#### Tarefas a resolver
a. De acordo com a notícia, para qual penitenciária Layla deverá ser transferida?
b. Transcreva o trecho da notícia que começa em "Com a decisão" e termina em "instrução do processo.".

---------- Texto para leitura ----------

A Justiça de São Paulo decretou, nesta segunda-feira (16), a prisão preventiva da delegada da Polícia Civil Layla Lima Ayub e de seu namorado, Jardel Neto Pereira da Cruz, conhecido como "Dedel". Layla, que vinha sendo chamada de "delegada do PCC", e o companheiro — apontado como líder da facção na região Norte do país — estavam presos temporariamente desde janeiro. Eles são acusados de atuar em favor da organização criminosa e de participar de esquemas de lavagem de dinheiro.
Com a decisão do juiz Paulo Fernando Deroma De Mello, da 2ª Vara de Crimes Tributários e Organização Criminosa, Layla deverá ser transferida da carceragem do 6º Distrito Policial, no Cambuci, para a Penitenciária de Tremembé. Já "Dedel" permanecerá no Centro de Detenção Provisória (CDP) de Pinheiros. O magistrado destacou que a medida é necessária para interromper as atividades ilícitas e impedir que os acusados interfiram na instrução do processo.

---------- Dados fornecidos ----------

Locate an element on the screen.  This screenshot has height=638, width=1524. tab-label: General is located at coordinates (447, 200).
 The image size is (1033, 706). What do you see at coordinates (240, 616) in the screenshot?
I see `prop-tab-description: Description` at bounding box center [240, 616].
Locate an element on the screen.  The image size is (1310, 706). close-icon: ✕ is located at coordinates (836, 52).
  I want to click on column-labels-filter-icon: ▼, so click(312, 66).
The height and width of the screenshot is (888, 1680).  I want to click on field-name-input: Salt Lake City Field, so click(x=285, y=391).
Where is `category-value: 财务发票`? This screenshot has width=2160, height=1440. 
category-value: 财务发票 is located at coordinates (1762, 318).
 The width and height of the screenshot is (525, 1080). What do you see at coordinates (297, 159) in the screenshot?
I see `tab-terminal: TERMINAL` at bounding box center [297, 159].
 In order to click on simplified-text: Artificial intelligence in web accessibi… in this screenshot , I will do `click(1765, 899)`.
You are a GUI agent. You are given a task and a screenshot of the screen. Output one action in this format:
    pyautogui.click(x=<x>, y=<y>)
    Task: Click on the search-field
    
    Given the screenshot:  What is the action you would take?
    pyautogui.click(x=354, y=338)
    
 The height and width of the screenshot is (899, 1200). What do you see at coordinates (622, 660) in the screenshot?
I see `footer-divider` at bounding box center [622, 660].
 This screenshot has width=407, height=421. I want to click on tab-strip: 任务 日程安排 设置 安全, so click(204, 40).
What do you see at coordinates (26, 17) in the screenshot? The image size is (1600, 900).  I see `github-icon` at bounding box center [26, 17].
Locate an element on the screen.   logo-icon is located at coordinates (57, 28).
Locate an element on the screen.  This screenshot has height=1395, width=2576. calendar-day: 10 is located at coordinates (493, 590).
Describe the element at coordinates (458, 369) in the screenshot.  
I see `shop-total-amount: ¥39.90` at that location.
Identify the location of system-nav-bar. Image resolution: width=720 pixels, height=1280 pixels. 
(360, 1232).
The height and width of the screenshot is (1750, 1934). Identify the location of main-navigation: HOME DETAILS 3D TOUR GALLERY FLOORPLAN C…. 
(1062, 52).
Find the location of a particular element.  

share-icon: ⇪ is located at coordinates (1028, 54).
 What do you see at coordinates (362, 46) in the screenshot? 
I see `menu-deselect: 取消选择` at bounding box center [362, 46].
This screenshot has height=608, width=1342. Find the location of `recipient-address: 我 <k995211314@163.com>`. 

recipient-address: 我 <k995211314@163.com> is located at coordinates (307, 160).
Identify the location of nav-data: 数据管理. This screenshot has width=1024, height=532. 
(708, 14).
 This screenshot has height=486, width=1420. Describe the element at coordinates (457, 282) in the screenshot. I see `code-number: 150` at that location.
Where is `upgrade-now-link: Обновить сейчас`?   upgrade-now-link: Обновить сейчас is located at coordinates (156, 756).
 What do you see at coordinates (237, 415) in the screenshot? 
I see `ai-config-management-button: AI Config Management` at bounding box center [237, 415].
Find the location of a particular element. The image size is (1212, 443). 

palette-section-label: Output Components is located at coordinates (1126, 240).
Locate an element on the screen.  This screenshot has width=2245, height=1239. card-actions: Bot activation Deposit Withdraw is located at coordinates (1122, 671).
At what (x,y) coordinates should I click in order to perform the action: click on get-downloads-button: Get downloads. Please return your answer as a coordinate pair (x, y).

----------

#### Soluções
a. Para a Penitenciária de Tremembé.

b.
Com a decisão do juiz Paulo Fernando Deroma De Mello, da 2ª Vara de Crimes Tributários e Organização Criminosa, Layla deverá ser transferida da carceragem do 6º Distrito Policial, no Cambuci, para a Penitenciária de Tremembé. Já "Dedel" permanecerá no Centro de Detenção Provisória (CDP) de Pinheiros. O magistrado destacou que a medida é necessária para interromper as atividades ilícitas e impedir que os acusados interfiram na instrução do processo.